Written task
Rewrite the data from the line with "This screenshot has height=738, width=1568." to the line with "will click(x=698, y=316)." as a JSON list of strings, one string per line, skipping any blank lines.

Material shown
◇ ◇ ◇ ◇
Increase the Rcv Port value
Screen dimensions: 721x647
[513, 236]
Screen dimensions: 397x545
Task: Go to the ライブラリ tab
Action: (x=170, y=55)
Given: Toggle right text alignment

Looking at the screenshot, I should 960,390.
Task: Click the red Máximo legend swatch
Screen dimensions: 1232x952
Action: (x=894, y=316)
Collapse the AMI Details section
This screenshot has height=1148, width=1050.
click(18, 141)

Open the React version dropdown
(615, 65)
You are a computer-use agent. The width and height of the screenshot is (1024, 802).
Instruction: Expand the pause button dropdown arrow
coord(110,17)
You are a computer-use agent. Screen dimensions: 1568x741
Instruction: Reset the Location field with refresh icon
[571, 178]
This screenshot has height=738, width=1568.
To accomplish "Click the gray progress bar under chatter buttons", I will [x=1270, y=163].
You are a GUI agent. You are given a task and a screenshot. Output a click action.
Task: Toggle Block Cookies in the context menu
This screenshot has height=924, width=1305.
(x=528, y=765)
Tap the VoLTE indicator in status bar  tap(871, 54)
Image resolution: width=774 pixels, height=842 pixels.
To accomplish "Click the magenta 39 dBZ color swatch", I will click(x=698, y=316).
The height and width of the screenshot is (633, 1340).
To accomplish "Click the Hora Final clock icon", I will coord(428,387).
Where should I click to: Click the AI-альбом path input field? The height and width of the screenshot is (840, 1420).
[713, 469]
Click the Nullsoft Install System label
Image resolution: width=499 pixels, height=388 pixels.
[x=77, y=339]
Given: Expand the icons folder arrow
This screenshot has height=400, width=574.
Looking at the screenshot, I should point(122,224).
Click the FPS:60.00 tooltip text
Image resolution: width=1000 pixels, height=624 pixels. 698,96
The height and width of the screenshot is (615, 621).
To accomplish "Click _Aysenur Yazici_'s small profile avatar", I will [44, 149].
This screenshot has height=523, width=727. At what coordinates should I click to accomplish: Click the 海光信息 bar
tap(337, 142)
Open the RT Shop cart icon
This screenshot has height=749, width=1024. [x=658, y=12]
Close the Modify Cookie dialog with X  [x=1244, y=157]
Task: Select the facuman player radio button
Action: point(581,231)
◇ ◇ ◇ ◇
Output
[
  "This screenshot has height=738, width=1568.",
  "To accomplish \"Click the gray progress bar under chatter buttons\", I will [x=1270, y=163].",
  "You are a GUI agent. You are given a task and a screenshot. Output a click action.",
  "Task: Toggle Block Cookies in the context menu",
  "This screenshot has height=924, width=1305.",
  "(x=528, y=765)",
  "Tap the VoLTE indicator in status bar  tap(871, 54)",
  "Image resolution: width=774 pixels, height=842 pixels.",
  "To accomplish \"Click the magenta 39 dBZ color swatch\", I will click(x=698, y=316)."
]